かしこには文をだに 末摘花06章05

2021-05-12

原文 読み 意味

かしこには 文をだにと いとほしく思し出でて 夕つ方ぞありける

06076/難易度:☆☆☆

かしこ/に/は ふみ/を/だに/と いとほしく/おぼし/いで/て ゆふつかた/ぞ/あり/ける

あちらにはせめて手紙だけでもと、申し訳なく思い出しになり、なんと夕方になってお遣わしになるのだった。
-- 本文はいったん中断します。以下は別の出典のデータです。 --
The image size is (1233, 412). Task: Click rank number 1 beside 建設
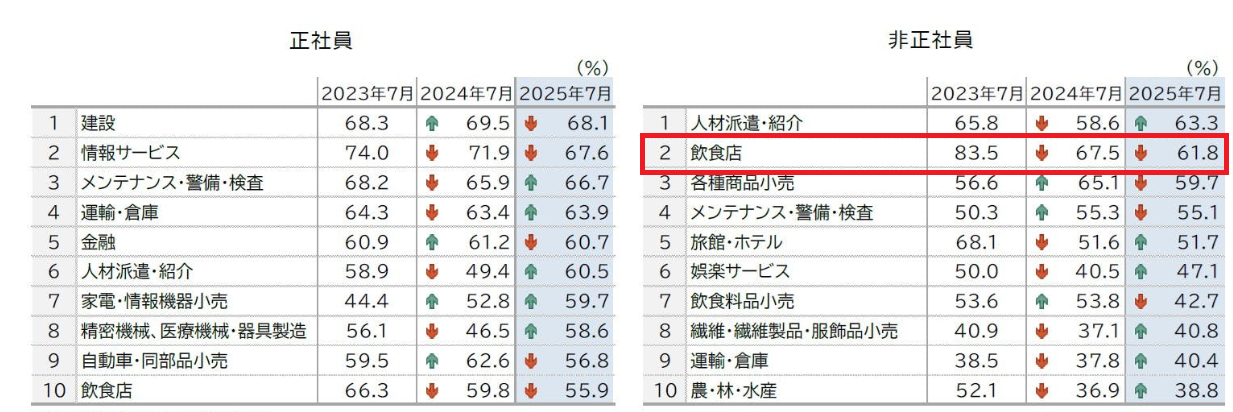(x=53, y=124)
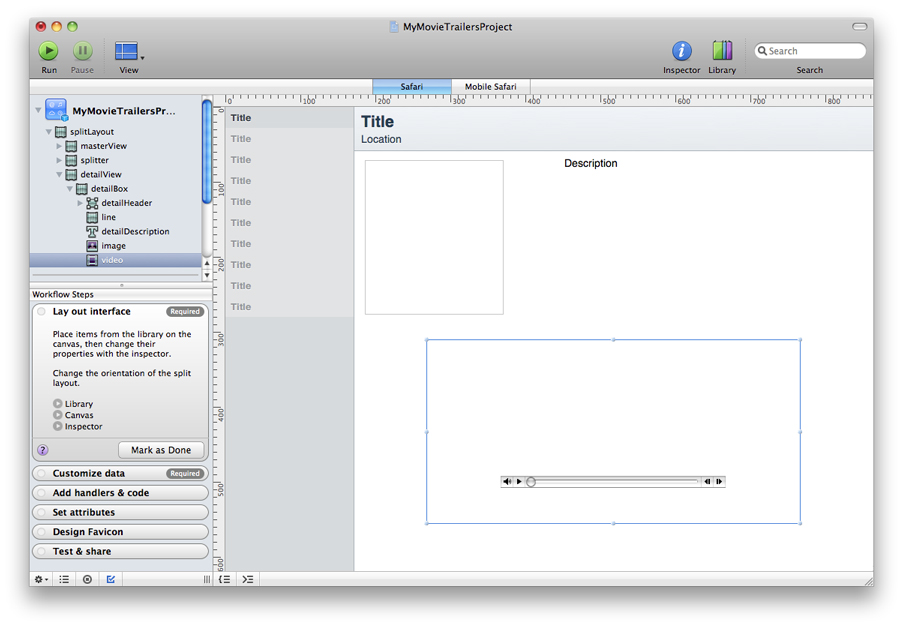Click the green Run button

(x=49, y=51)
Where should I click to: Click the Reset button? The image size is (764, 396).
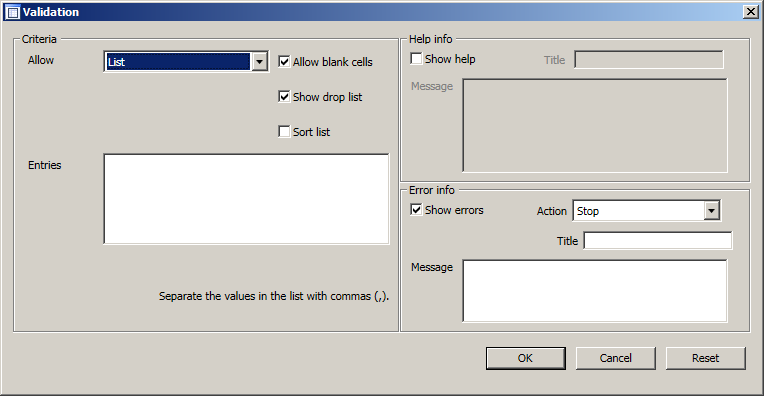[706, 358]
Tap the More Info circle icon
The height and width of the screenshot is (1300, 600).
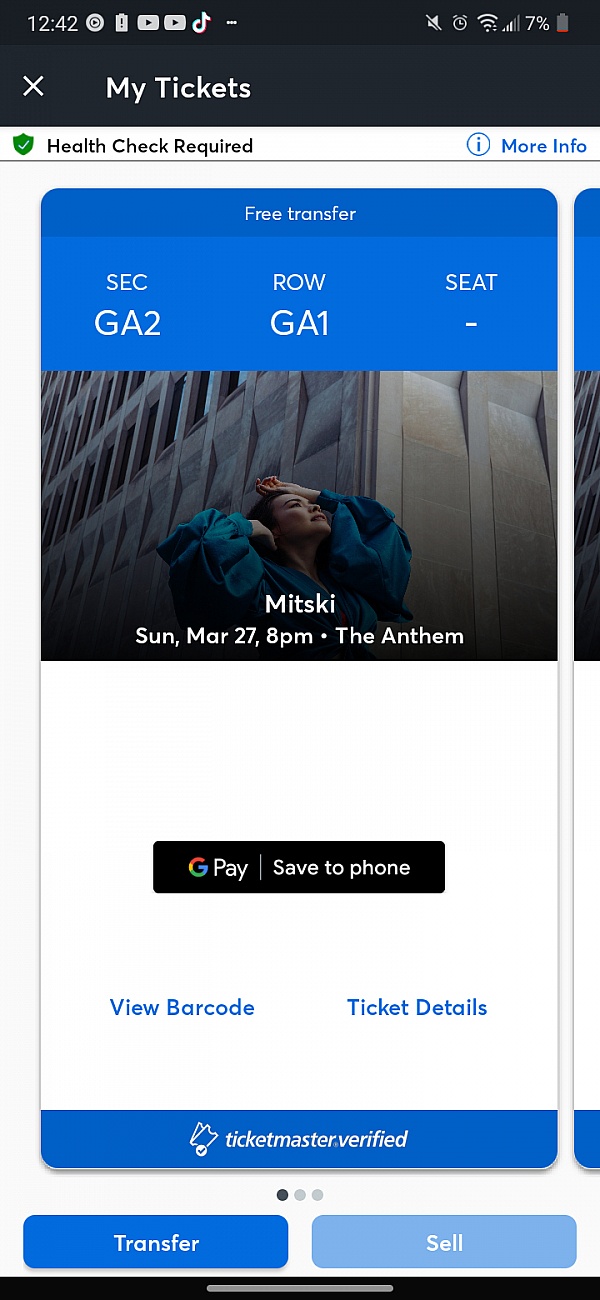pos(479,145)
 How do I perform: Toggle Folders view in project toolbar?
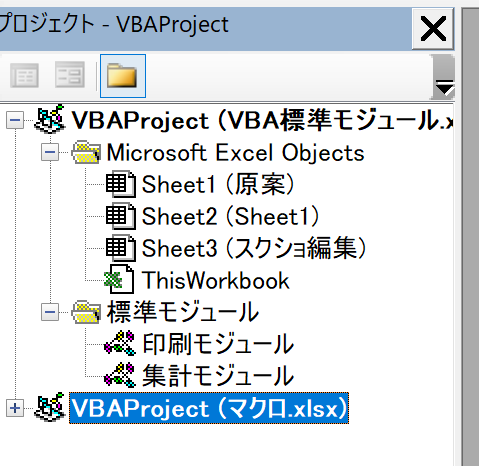click(123, 76)
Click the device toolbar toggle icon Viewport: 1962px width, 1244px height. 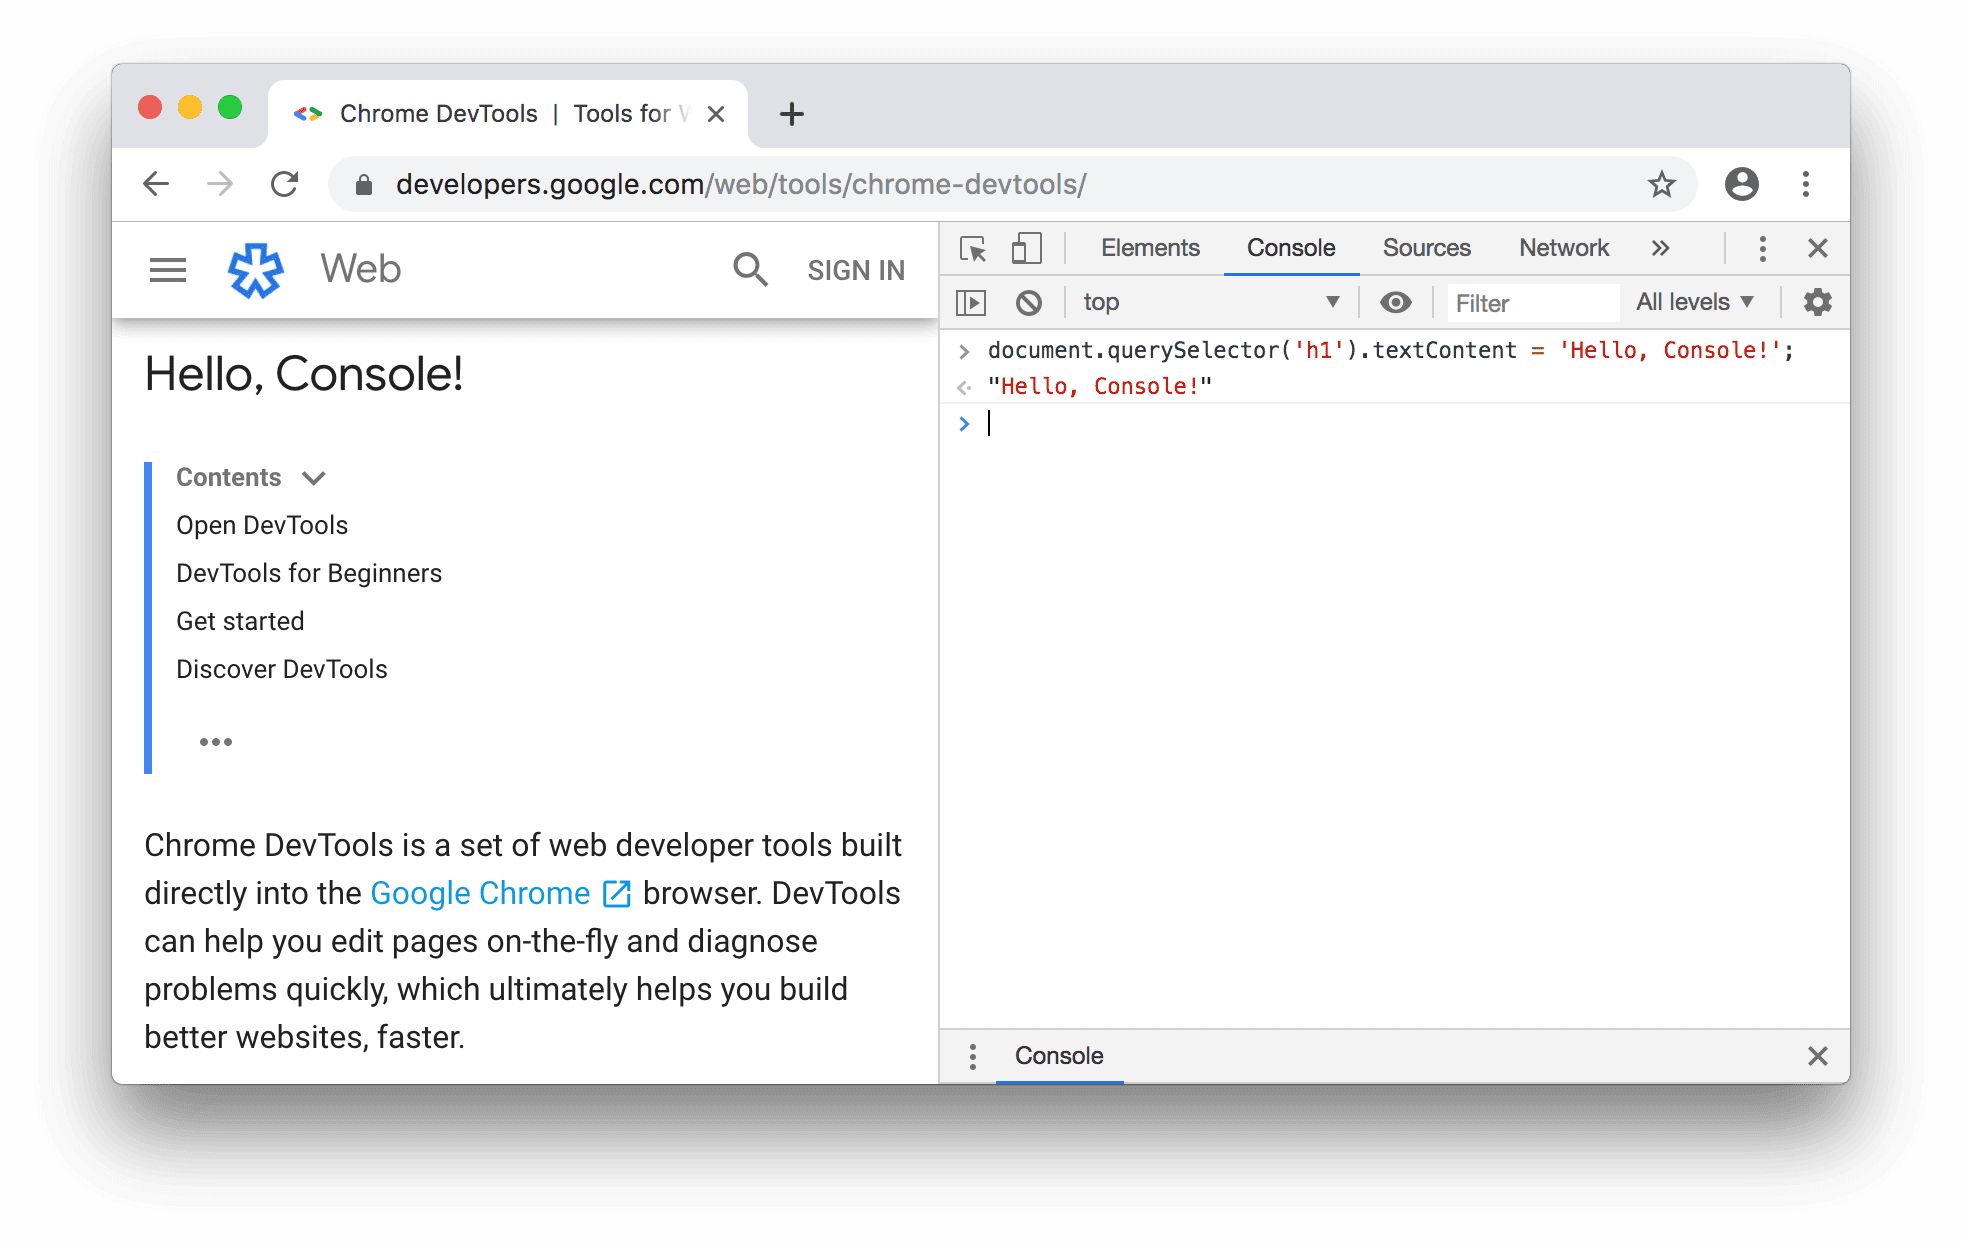(x=1025, y=246)
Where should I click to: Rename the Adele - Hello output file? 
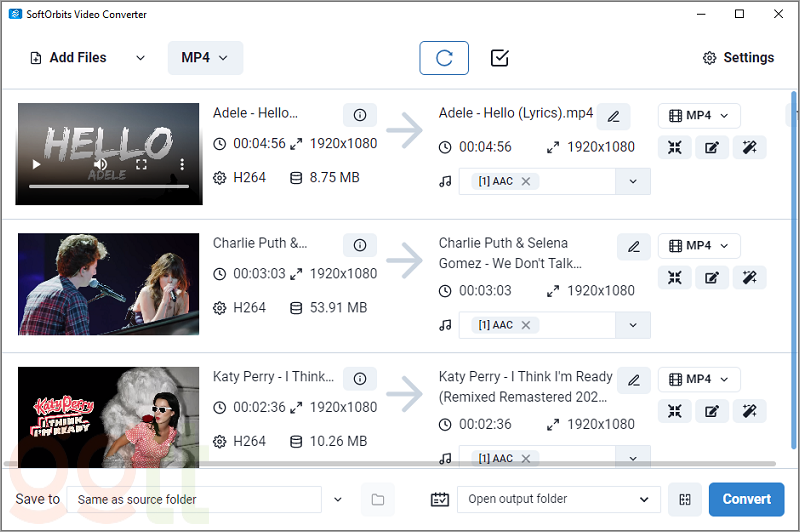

かしこには 文をだにと いとほしく思し出でて 夕つ方ぞありける

大構造と係り受け

古語探訪

かしこ 06076

末摘花のもと。

文 06076

情交を初めて交わした後だから、後朝(きぬぎぬ)の歌を詠んだ手紙。

だに 06076

最低限~だけでも。

いとほしく 06076

責任を感じること。

夕つ方 06076

後朝の歌は、遅くとも昼までに届ける決まり。

ぞ 06076

後朝の歌が遅い事に対する、話者の非難・驚きが込められている。

ける 06076

この段は前々段同様、「けり」が目立つ。前段で、すでにこの日の光の行動を述べたので、同じ日の末摘花の様子を語る際に、すでにこの日が終わった時点で、物語が語られているのである。